United States District Court, Northern District of Illinois
Jan 3, 2022
20-cv-6485 (N.D. Ill. Jan. 3, 2022)

Opinion

20-cv-6485

01-03-2022

William Naughton, individually and on behalf of all others similarly situated, Plaintiff, v. Amazon.com, Inc. and Amazon.com, LLC, Defendants.


MEMORANDUM OPINION AND ORDER

MARY M. ROWLAND, United States District Judge.

Plaintiff William Naughton claims that, during the COVID-19 pandemic, his employer, Defendant Amazon, required wellness checks as a condition to his entry into the warehouse where he worked. These wellness checks included scans of Naughton's facial geometry-a type of sensitive biometric data. Naughton, on behalf of himself and other putative class members, claims that Amazon has taken this data without his consent and has further disclosed the information to other parties in violation of the Illinois Biometric Information Privacy Act (BIPA). Amazon has moved to dismiss pursuant to Federal Rule of Civil Procedure 12(b)(6). [36]. For the reasons explained below, this Court denies Amazon's motion.

I. Background

Defendants Amazon.com, Inc. and Amazon.com, LLC (collectively, Amazon) operate a leading multinational technology company specializing in e-commerce, cloud-based servicing, streaming, and artificial intelligence. [33] ¶ 1. The named Plaintiff, William Naughton, worked for Amazon as a “Picker” from September to October 2020 at one of its fulfillment warehouses in Joliet, Illinois. Id. ¶ 2.

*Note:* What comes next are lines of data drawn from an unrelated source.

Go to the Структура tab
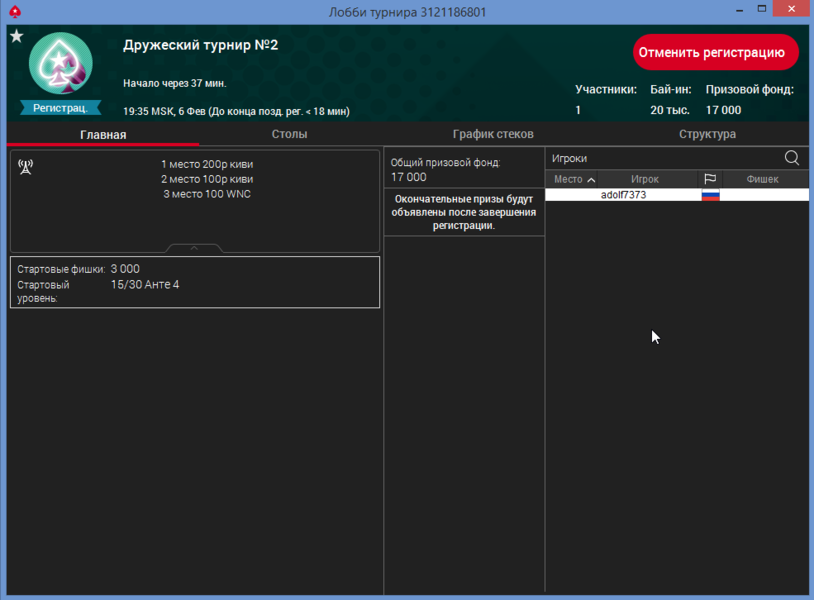 (x=707, y=134)
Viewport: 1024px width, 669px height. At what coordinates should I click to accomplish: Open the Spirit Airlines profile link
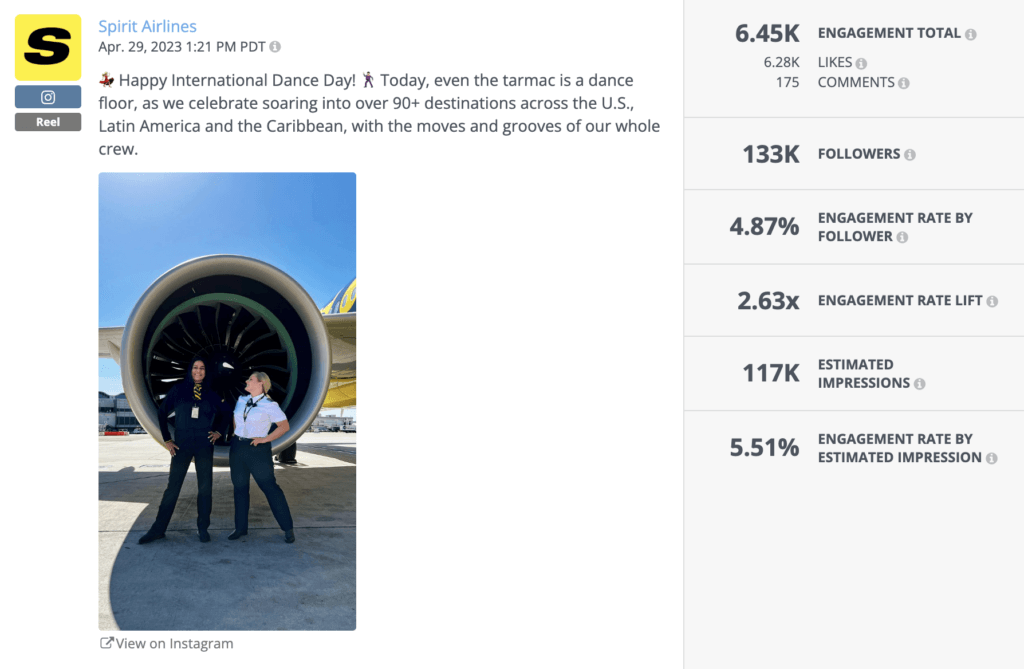click(146, 25)
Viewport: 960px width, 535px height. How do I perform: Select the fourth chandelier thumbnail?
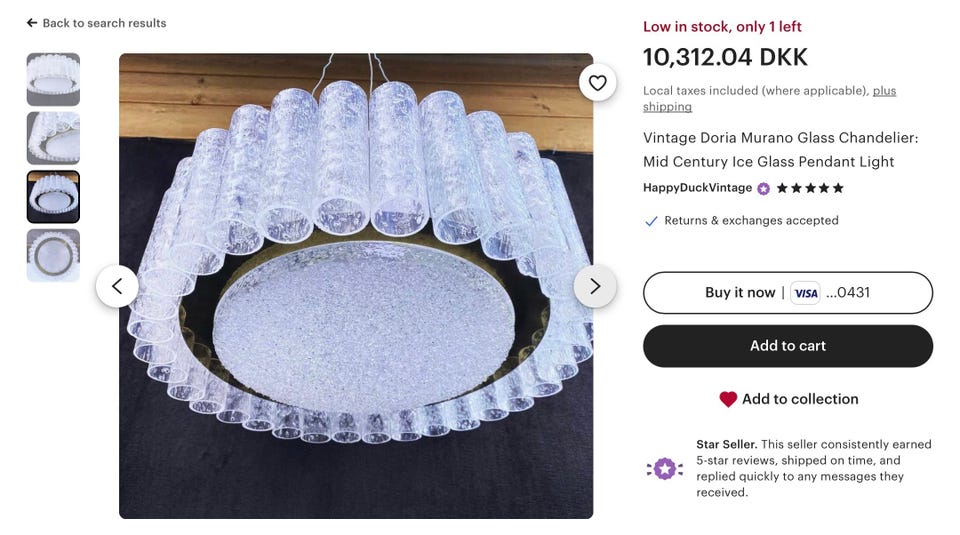[53, 255]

In approximately June 2020, Amazon began requiring its workers to provide scans of their facial geometry, and possibly other biometric information, as part of a wellness check prior to being allowed to access the facility each day. Id. ¶ 4. Naughton alleges, on information and belief, that Amazon uses facial recognition devices and associated software at their fulfillment centers and warehouse locations throughout Illinois. Id. ¶ 6. The facial recognition devices and associated software collect and capture biometric identifiers including facial geometry, retinas, and irises. Id. ¶ 7. Amazon also scans and records workers' temperatures. Id. Naughton claims that, as a result of Amazon's conduct, he and the putative class members lost their rights to control the collection, use, and storage of their biometric identifiers and information. Id. ¶ 9. Naughton also claims he and the other class members “were exposed to ongoing, serious, and irreversible privacy risks.” Id.

Naughton alleges that Amazon never informed him it was collecting, obtaining, or storing his biometric data; never developed or adhered to any publicly available retention schedule and guidelines for permanently destroying Naughton's biometric data; and never obtained Naughton's consent for any disclosure or dissemination of his biometric data to third parties. Id. ¶ 46. Naughton has never seen, been made aware of, or been able to find any biometric data retention policy, nor does he know of any policies regarding whether Amazon will ever permanently delete his biometric data. Id. ¶ 48.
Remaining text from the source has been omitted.